START INPUT DATA

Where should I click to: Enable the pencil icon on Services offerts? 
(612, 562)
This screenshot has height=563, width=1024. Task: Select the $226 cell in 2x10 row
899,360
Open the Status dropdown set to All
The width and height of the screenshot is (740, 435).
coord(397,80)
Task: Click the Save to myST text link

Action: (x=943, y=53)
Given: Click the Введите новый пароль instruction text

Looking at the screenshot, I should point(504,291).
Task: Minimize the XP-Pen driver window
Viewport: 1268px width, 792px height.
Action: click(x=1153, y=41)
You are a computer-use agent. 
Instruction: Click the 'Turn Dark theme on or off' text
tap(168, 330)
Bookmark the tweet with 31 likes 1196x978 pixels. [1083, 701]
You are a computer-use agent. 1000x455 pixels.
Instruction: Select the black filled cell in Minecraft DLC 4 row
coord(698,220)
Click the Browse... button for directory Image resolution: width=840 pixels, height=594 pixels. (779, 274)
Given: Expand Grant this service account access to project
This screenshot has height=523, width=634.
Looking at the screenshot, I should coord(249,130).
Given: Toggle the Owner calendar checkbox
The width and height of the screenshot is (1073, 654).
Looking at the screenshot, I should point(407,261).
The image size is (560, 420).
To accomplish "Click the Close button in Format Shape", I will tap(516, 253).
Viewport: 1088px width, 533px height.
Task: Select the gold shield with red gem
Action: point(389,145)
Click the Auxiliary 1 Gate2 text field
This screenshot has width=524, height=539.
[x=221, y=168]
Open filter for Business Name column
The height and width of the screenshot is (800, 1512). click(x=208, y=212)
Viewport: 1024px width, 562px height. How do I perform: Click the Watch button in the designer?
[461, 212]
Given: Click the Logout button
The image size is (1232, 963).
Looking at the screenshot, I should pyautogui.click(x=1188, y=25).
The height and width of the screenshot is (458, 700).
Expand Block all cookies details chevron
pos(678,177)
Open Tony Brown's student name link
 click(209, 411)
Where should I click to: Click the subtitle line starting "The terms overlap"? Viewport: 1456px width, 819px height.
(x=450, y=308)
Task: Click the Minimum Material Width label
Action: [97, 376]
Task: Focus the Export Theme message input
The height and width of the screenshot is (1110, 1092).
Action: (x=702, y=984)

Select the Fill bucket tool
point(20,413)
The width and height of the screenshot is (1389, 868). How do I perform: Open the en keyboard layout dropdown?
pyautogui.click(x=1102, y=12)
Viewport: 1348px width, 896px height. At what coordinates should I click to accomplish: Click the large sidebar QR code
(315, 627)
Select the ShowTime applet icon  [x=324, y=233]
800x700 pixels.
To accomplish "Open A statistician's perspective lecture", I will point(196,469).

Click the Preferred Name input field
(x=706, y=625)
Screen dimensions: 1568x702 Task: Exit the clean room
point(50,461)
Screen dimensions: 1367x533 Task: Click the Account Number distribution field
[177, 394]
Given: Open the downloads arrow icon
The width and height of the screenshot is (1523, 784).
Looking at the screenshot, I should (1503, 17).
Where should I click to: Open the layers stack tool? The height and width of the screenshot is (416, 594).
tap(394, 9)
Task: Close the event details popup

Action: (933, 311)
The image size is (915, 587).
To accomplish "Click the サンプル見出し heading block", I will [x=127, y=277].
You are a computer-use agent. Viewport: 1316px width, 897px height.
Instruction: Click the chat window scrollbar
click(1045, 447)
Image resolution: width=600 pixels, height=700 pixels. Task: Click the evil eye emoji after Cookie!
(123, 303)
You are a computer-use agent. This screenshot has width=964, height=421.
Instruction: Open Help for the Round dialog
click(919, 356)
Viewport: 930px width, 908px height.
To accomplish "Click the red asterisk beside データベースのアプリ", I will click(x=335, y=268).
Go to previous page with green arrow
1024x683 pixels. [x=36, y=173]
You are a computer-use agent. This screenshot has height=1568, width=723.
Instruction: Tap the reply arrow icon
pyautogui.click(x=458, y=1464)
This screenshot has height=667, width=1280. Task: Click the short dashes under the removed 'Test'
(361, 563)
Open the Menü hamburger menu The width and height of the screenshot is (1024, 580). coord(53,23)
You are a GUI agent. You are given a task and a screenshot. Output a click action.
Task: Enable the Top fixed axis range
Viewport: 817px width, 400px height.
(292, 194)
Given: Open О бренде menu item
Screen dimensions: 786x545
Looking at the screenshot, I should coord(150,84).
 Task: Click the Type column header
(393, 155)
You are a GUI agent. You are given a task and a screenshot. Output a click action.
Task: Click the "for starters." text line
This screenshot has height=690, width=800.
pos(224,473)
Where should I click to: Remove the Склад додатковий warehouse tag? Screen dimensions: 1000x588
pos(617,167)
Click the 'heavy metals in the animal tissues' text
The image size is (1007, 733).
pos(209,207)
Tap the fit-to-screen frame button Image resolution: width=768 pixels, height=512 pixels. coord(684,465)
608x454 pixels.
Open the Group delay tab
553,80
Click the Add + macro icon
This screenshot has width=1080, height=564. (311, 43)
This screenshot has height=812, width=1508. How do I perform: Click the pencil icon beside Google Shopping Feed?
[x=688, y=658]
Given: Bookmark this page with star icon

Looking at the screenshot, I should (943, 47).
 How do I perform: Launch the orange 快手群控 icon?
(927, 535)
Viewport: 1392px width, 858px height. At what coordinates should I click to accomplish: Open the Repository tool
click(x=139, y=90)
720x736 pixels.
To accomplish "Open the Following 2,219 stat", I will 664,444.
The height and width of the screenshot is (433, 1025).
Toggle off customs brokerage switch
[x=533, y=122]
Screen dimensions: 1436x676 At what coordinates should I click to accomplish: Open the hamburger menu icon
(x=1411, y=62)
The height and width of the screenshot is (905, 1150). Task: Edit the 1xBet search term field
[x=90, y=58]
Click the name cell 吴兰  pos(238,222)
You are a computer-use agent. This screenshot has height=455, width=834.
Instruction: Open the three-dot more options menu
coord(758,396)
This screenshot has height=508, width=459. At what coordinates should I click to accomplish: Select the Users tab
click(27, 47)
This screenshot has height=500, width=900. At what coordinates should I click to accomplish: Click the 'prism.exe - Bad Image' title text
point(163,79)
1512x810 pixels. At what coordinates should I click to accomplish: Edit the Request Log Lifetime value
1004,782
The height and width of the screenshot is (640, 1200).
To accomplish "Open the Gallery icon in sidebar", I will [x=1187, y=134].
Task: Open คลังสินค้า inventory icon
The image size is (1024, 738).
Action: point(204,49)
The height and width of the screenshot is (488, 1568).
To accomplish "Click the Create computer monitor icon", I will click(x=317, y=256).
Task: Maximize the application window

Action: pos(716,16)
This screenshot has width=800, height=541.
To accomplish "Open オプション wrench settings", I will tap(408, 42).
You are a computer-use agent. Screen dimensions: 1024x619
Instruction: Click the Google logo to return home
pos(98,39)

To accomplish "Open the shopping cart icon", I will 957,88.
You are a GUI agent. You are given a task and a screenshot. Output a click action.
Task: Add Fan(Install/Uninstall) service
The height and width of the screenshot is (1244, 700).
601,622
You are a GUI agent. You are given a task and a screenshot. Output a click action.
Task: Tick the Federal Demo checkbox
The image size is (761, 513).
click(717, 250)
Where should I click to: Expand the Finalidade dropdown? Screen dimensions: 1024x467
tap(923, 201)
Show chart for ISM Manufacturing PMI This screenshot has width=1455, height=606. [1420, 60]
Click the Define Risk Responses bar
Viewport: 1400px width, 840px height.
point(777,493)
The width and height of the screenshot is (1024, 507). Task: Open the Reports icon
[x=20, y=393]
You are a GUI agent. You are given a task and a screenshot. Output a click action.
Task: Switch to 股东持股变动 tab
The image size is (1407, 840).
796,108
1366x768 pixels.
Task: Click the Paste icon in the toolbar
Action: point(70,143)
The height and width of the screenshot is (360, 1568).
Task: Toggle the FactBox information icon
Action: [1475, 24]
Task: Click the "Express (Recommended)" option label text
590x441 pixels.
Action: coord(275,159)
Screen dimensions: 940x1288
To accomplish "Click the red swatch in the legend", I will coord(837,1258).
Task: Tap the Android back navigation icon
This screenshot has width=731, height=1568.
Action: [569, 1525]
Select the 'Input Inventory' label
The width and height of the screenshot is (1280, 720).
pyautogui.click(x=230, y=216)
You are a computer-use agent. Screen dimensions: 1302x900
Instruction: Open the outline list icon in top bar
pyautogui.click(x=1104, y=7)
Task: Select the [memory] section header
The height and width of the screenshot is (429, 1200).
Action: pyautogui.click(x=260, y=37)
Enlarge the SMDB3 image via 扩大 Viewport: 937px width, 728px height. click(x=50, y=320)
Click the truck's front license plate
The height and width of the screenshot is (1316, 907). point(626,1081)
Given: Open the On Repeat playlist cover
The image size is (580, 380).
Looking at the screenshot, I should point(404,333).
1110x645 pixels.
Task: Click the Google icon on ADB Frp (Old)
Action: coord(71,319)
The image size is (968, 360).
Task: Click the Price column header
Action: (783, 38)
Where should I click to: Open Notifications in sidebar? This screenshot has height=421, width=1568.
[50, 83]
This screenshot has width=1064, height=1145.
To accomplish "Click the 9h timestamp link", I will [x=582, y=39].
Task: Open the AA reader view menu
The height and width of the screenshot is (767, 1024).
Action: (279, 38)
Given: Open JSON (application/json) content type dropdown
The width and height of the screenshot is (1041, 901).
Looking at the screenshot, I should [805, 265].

END INPUT DATA

◆ YOUR TASK
If a line in the listing holds the word "checkbox", list that line.

◆ TASK ANSWER
Given: Toggle the Owner calendar checkbox
Task: Tick the Federal Demo checkbox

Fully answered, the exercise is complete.